Compression side channel

Sat Sep 8 22:45:14 EDT 2001

-----BEGIN PGP SIGNED MESSAGE-----

[ To: Perry's Crypto List ## Date: 09/08/01 07:52 pm ##
  Subject: Compression side channel ]

Guys,

At Crypto this year, I gave a rump session talk on some research I've
been doing (in my copious spare time) on how compression and encryption
might interact to reduce security.  I've been working on a paper (which
is far from ready to be sent out yet), and I wanted to bounce the basic
ideas around the list, for two reasons:

a.  I think this stuff is actually interesting, and maybe relevant for
some real-world systems.  (Though most of the attacks I've been
considering are basically out in academic-land.)

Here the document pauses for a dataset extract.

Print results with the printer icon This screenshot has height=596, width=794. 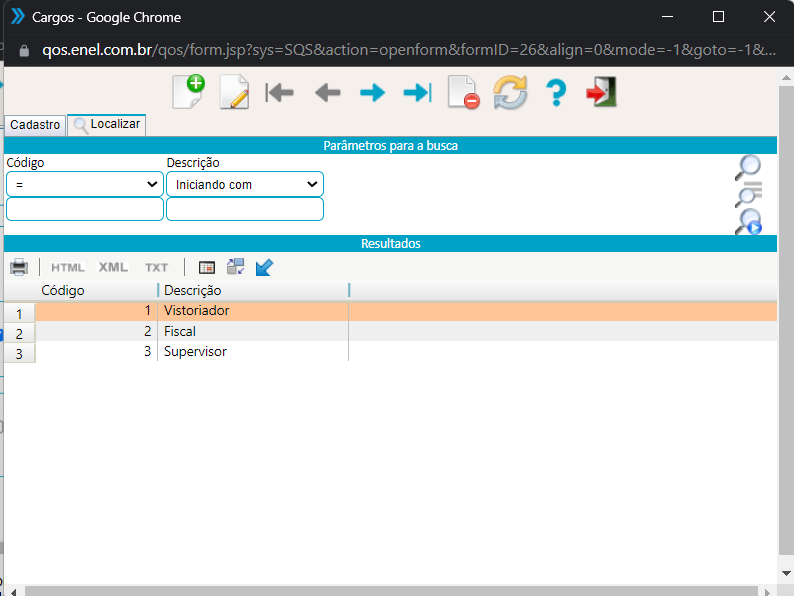click(x=19, y=267)
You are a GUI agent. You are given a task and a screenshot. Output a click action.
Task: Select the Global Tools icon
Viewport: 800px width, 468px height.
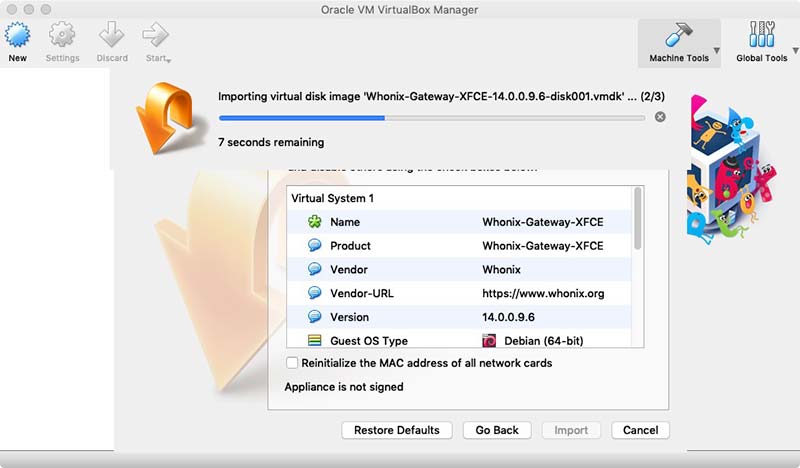pos(760,37)
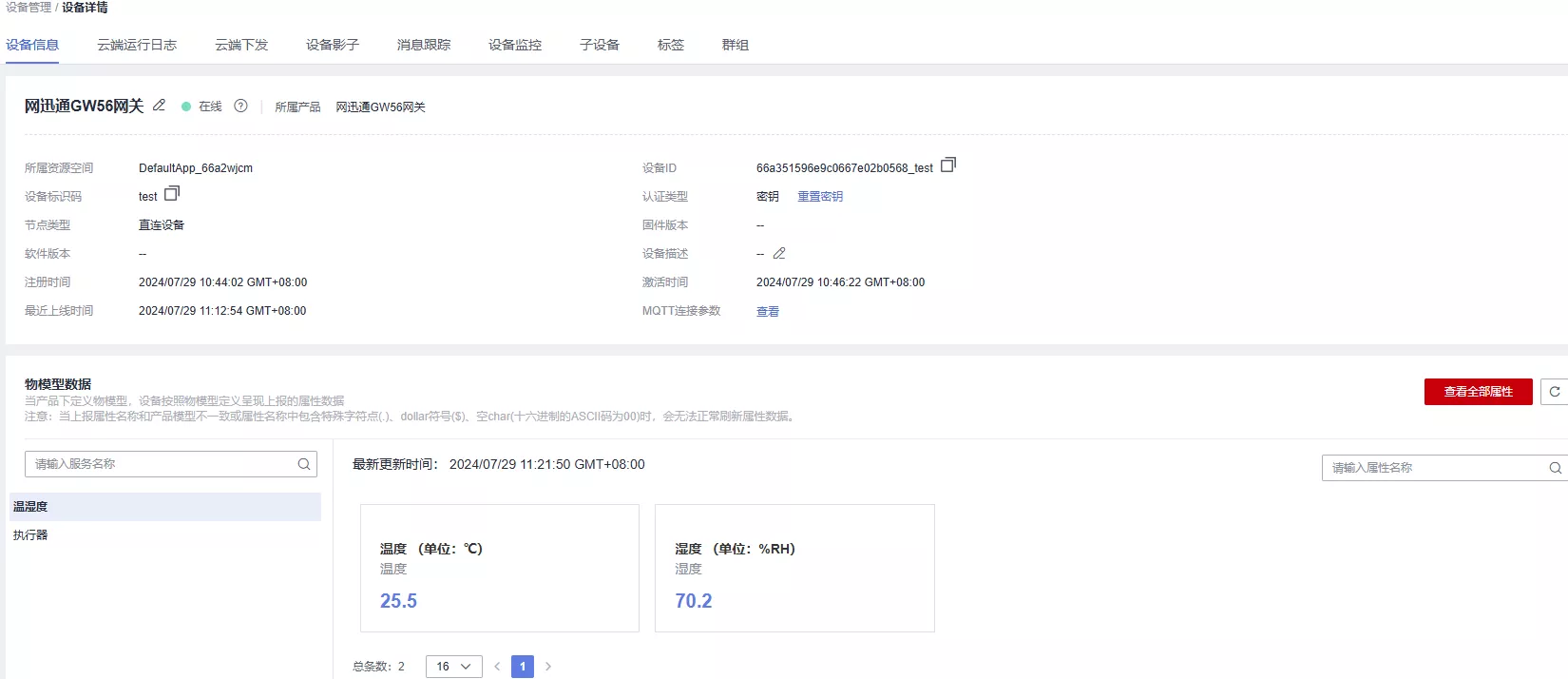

b.  I'm hoping to find out if anyone else has seen similar work
anywhere.  I've not been able to find any references to this kind of
attack, though once you've had the idea to try it, it's really pretty
straightforward.  (And I know there are a couple of occasional posters
on this list who know a heck of a lot more about compression algorithms
than I do.  Peter, are you listening?)

The basic result: Lossless compression algorithms leak data about their
input in the size of their output.  This is really obvious; if some
inputs didn't compress better than others, we'd either have no
compression, or lossy compression.  However, compressors like Zip
deflate and Unix compress maintain state, which is changed as new bytes
of text are processed.  This state basically is used to make future
texts compress better if they're more like recent texts.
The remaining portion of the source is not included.